For his part, Ryan has resurrected a controversial Medicare proposal that replaces traditional Medicare for those currently under 55 with a government subsidy to buy health insurance on the open market. Critics of the plan say the subsidies won’t grow with inflation fast enough and would shove thousands of dollars in higher premiums onto seniors before very long.
The House GOP plan again proposes sharp cuts to Medicaid, tighter food stamp eligibility rules and more than $1 trillion in savings over a decade by repealing Obama’s signature overhaul of the U.S. health care system.
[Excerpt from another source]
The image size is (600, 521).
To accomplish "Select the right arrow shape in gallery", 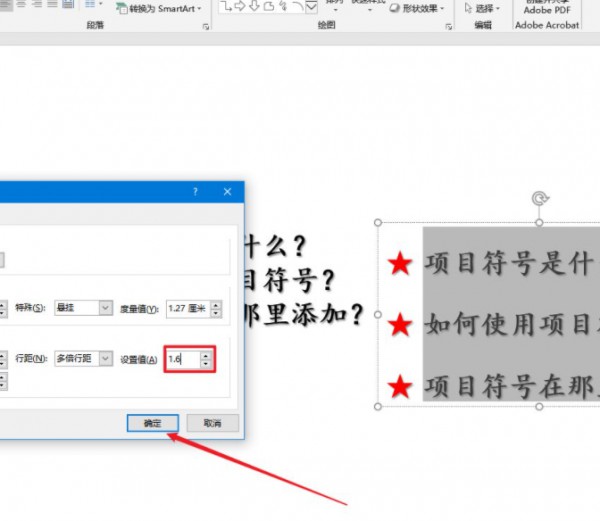I will pyautogui.click(x=240, y=8).
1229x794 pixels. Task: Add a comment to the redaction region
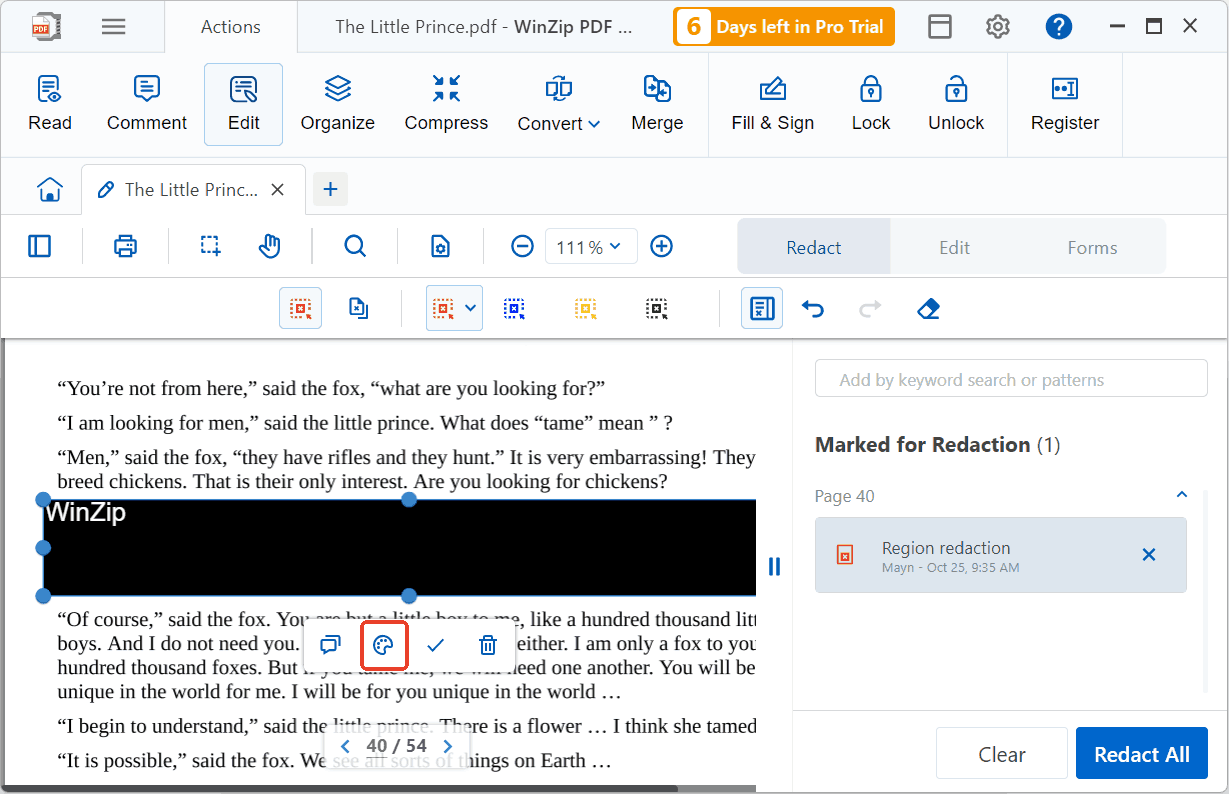pyautogui.click(x=330, y=645)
It seeks to preserve the Pentagon budget, but only at the expense of proposing domestic agency budgets that may prove too low for GOP moderates and the pragmatists atop the Appropriations Committee responsible for guiding them into law.
Even as it proposes repealing ObamaCare, the Ryan plan banks more than $700 billion in the health care law’s cuts to Medicare providers over a decade — just as more than $600 billion in tax hikes on the wealthy enacted in January make it easier for Ryan’s budget to predict balance.
At the White House, Press Secretary Jay Carney was asked about Obama’s failure to submit a budget on time.
“The president has always believed that deficit reduction is not a goal unto itself,” Carney said. “The proposals he’s put forward keep the No. 1 objective in mind, which is economic growth and job creation, not deficit reduction solely for the purpose of reducing the deficit.”
As the two sides battle over future-year budgets, top Senate Democrats and Republicans late Monday released a catchall government funding bill for the ongoing fiscal year that denies Obama new money for implementing signature first-term accomplishments like new regulations on Wall Street and his expansion of government health care subsidies, but provides modest additional funding for domestic priorities like health research and highway projects.
Monday’s measure was the product of bipartisan negotiations and is the legislative vehicle to fund the day-to-day operations of government through Sept. 30 — and prevent a government shutdown when current funding runs out March 27.
It sets a path for government after across-the-board spending cuts that took effect March 1. In most cases the minor changes in agency budgets amount to housekeeping within a trillion-dollar cap for the day-to-day operations of agencies in the current budget year.
Passage in the Senate this week seems routine and could presage an end to a mostly overlooked battle between House Republicans and Obama and his Senate Democratic allies over the annual spending bills required to fund federal agency operations.
Published March 12, 2013 FoxNews.com
The Associated Press contributed to this report.